Harvard Pilgrim Health Care is continuing to deal with the fallout from a cyberattack that has sparked a “significant impact” to members and providers, the local health care giant said Wednesday.
Point32Health, the parent organization of Harvard Pilgrim Health Care and Tufts Health Plan, on April 17 identified a cybersecurity ransomware incident that has affected Harvard Pilgrim Health Care systems.
Nine days later, the Canton-based company is still dealing with the aftermath of the cyberattack.
“The ransomware incident impacting Harvard Pilgrim Health Care systems, which we identified on April 17, remains an active incident,” Point32Health said in a statement. “Out of an abundance of caution, we proactively took access to nearly all of Harvard Pilgrim Health Care systems offline.”

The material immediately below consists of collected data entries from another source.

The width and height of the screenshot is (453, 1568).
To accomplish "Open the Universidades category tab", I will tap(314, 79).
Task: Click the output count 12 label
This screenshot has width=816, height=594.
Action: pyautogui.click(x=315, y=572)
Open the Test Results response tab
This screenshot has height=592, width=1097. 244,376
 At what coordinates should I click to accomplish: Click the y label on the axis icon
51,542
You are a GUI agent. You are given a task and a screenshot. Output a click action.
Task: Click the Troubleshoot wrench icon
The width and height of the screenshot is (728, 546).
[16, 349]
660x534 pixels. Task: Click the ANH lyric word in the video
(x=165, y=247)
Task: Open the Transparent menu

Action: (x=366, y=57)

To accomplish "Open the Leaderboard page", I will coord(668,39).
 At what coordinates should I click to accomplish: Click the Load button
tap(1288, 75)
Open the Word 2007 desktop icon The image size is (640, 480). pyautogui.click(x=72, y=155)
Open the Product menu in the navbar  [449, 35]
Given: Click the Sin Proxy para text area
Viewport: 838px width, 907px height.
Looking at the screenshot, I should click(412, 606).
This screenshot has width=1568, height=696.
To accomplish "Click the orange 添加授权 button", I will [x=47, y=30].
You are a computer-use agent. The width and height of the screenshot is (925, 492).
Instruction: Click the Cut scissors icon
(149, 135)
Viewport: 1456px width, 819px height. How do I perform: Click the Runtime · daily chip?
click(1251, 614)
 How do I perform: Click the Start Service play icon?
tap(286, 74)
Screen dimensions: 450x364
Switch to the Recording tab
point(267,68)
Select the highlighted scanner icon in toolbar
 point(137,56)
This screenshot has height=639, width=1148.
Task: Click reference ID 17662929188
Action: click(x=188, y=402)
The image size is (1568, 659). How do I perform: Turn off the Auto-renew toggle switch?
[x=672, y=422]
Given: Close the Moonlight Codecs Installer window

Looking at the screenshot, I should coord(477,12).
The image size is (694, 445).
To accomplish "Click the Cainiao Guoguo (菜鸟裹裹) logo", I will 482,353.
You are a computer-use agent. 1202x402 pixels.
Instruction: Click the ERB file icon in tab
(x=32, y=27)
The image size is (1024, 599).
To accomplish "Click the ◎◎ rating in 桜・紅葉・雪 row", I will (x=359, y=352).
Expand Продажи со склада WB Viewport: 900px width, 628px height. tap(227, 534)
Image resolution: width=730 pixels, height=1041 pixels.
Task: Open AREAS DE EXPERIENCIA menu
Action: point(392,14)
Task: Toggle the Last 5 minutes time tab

“We recognize the significant impact this is having on our members, providers, customers and vendors,” added Point32Health. “We continue to do everything we can to assist and support them until our systems are back online.”
The parent organization of Harvard Pilgrim Health Care notified law enforcement and hired a third-party cybersecurity firm to investigate the root cause of the ransomware incident.
“Our top priority is to ensure our members continue to have access to care,” Point32Health said. “We are working diligently to restore the impacted systems as quickly and as safely as possible.”
Tufts Health Plan, Tufts Medicare Preferred and Tufts Health Public Plans systems were not affected.
The company has taken several steps in the wake of the cyberattack, including setting up a customer service phone line for impacted Harvard Pilgrim Health Care members who have urgent medical needs (800-260-0574).
“While we work diligently to restore affected systems as quickly and as safely as possible, our team is working around the clock to ensure Harvard Pilgrim Health Care members receive the services they need,” Point32Health said.
“We take the privacy and security of the data entrusted to us seriously,” the company added. “If during our investigation we determine any individuals’ sensitive information is involved in this incident, we will notify them according to applicable law.”